Pourquoi diable les scénaristes vont-ils jusqu'à se compromettre dans des développements aussi hasardeux concernant les personnages du show? Non pas que les raisons au changement de comportement de Tony soient mauvaises mais l'angle choisi n'est pas forcément le meilleur, surtout aux vues de l'interprétation affectée et donc pas franchement concluante de Michael Weatherley. Déjà que Tony est devenu assez énervant ces derniers temps, il n'y avait nul besoin d'en remettre une couche. Par contre, Ziva nous offre un discours louable et sensible en dépit des lieux communs qu'il véhicule.

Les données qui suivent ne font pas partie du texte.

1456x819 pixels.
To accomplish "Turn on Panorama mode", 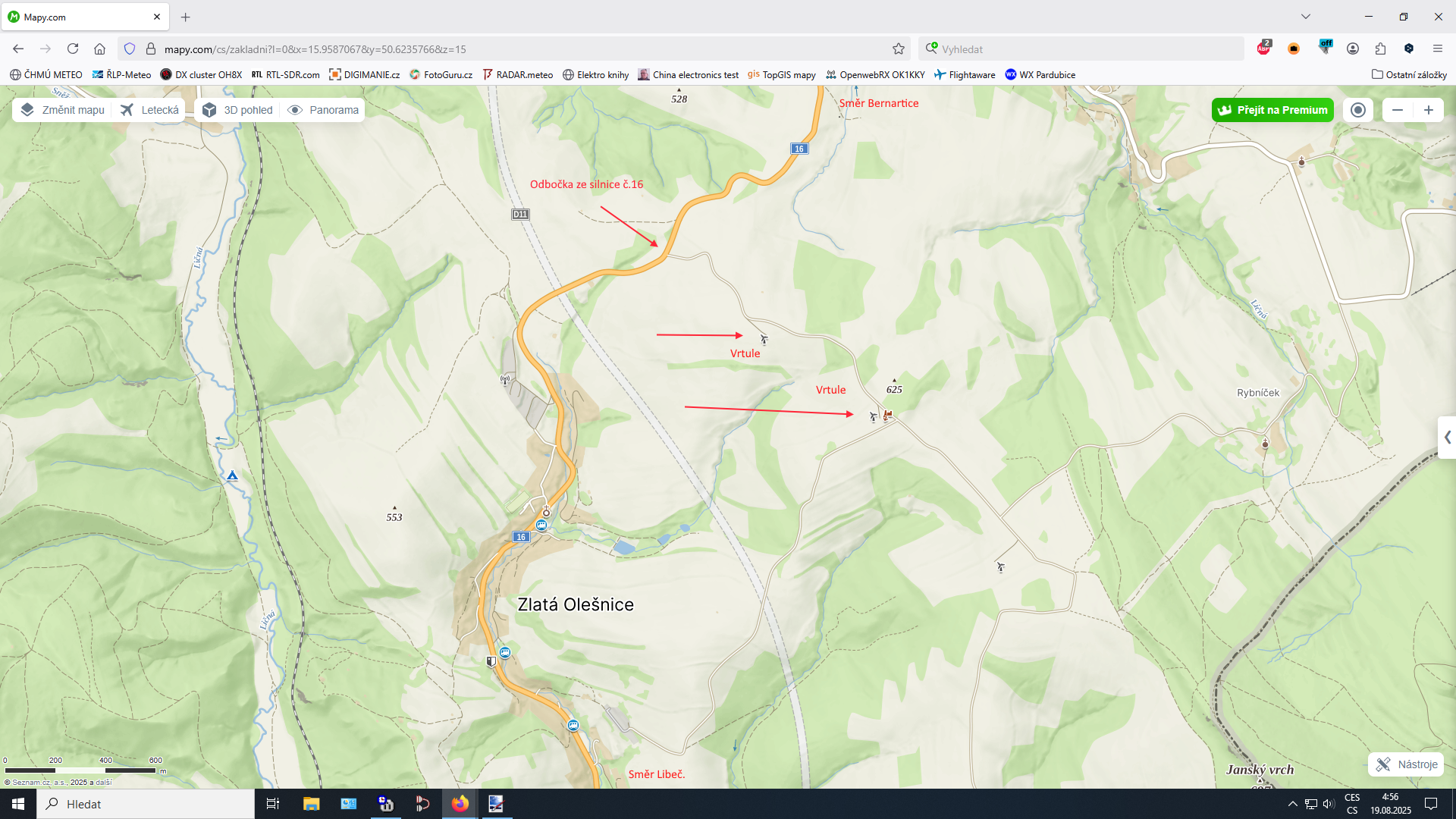I will 323,110.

Au-delà de cette lubie scénaristique d'un intérêt discutable, nous avons un épisode agréable avec une enquête à tiroirs plutôt bien construite. Les fausses pistes sont proportionnelles au nombre de suspects plus élevé qu'à l'accoutumée, ce qui empêche de prédire vraiment où les investigations vont mener. Dommage que le dénouement soit illustré par une séquence un peu too much.
Période de Noël oblige, la série a ressorti couronnes de gui, dindes et musiques de circonstance même si finalement tout ceci reste en arrière-plan. Ducky et Abby ont néanmoins droit à davantage d'attention, ce qui permet à l'épisode de trouver un certain équilibre et de renouer avec la recette gagnante de NCIS.
Si l'aspect psychologique avait été abordé de manière plus subtile par rapport à Tony, False Witness aurait pu se targuer d'être un bon stand alone. Il n'en demeure pas moins un épisode convenable, qui, malgré quelques lourdeurs, honore son contrat.